Il s’agit d’une thérapie combinant la vertéporfine et un laser 1). Dans une étude pilote, une disparition tumorale a été obtenue dans 100 % des cas de CSC conjonctival, sans récidive pendant la période de suivi 1). Cependant, le coût élevé, la disponibilité limitée des installations et la nécessité d’une formation spécialisée constituent des obstacles à sa diffusion.

Zein et al. (2024) ont administré 4 injections intramusculaires du vaccin anti-HPV 9-valent (Gardasil-9) à 6 semaines d’intervalle chez un patient présentant un OSSN papillaire récidivant (HPV-positif, p16-positif) après deux résections 4). Une réduction tumorale spectaculaire a été observée après la troisième injection, et l’HR-OCT a confirmé une amélioration de l’épaississement épithélial et de l’hyperréflectivité. Cependant, la guérison n’a pas été complète, et des collyres supplémentaires de 5-FU et de mitomycine C ont été administrés.

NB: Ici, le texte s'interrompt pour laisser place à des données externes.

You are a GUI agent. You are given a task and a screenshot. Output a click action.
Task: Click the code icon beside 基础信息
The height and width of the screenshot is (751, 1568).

Il s’agit du premier rapport mondial sur l’application du vaccin anti-HPV dans le traitement de l’OSSN 4), et des recherches sont en cours en tant qu’option thérapeutique future. Le mécanisme d’action thérapeutique du vaccin serait la suppression des protéines oncogènes E6/E7 spécifiques du HPV 4).


  1. Tsatsos M, Delimitrou C, Tsinopoulos I, Ziakas N. Update in the Diagnosis and Management of Ocular Surface Squamous Neoplasia (OSSN). J Clin Med. 2025;14(5):1699.
  2. Pike S, Engelhard SB, Sibug Saber ME, et al. Intraocular Spread of Ocular Surface Squamous Neoplasia Presenting as a Postoperative Anterior Chamber Opacity after Excisional Biopsy. Case Rep Ophthalmol. 2023;14:194-202.
  3. Ta J, Manade V, Kotecha MR, et al. Conjunctival Intraepithelial Neoplasia Mimicking a Pigmentary Lesion in an HIV-Seropositive Indian Male. Cureus. 2024;16(4):e58953.
  4. Zein M, De Arrigunaga S, Amer MM, et al. Therapeutic Response to Treatment of a Papillomatous Ocular Surface Squamous Neoplasia with Intramuscular Human Papillomavirus Vaccine. Cornea. 2024;43(8):1049-1052.